Our expert answers 3 Questions
Modern analytic capabilities are highlighting the impact of how medications, lifestyle choices, and both physician and patient behaviors influence health outcomes. However, analytic tools including machine learning, deep learning, and adaptive modeling have outpaced the data sources available to investigators. Our team’s work focuses on methods for data acquisition from source text records and imaging studies to better capture and quantify an individual’s health status in longitudinal datasets. My clinical focus is in the management of high-expenditure, low prevalence diseases, specifically the inflammatory bowel diseases.
The excitement of data science rests in the appreciation of the overwhelming quantity of digitized information that is available. The frustration of data science is that these rich data sources have proven difficult to refine into formats easily analyzed.
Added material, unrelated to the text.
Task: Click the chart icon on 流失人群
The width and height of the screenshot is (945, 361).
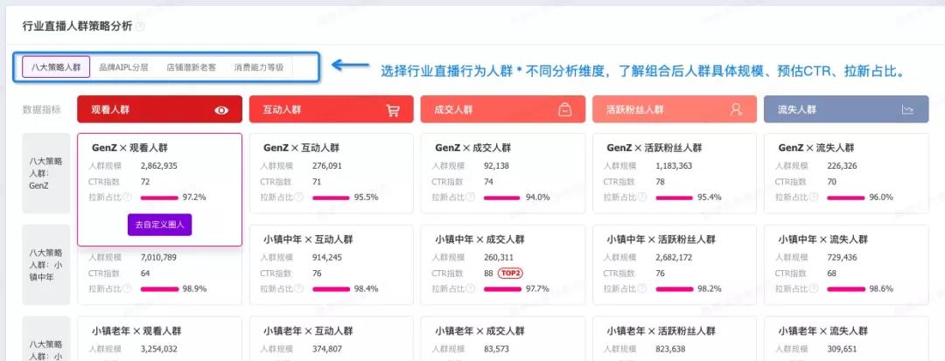Action: coord(908,110)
Techniques for extracting discrete data elements that reliability reflect severity and context are now available. The development of unsupervised automated methods health data extraction is a very stimulating endeavor. Context-sensitive understanding of free text and imaging data requires collaboration between data management engineers, linguistics experts to highlight techniques for defining intention and situational lexicons, and bio-informatics sciences.
Our immediate goal is to develop methods for the automated extraction of quantitative organ-specific data from imaging studies and clinical text reports to capture an individual patient’s condition at a single point in time. At scale, these methods will allow health care researchers to improve characterization of disease status based in much larger populations.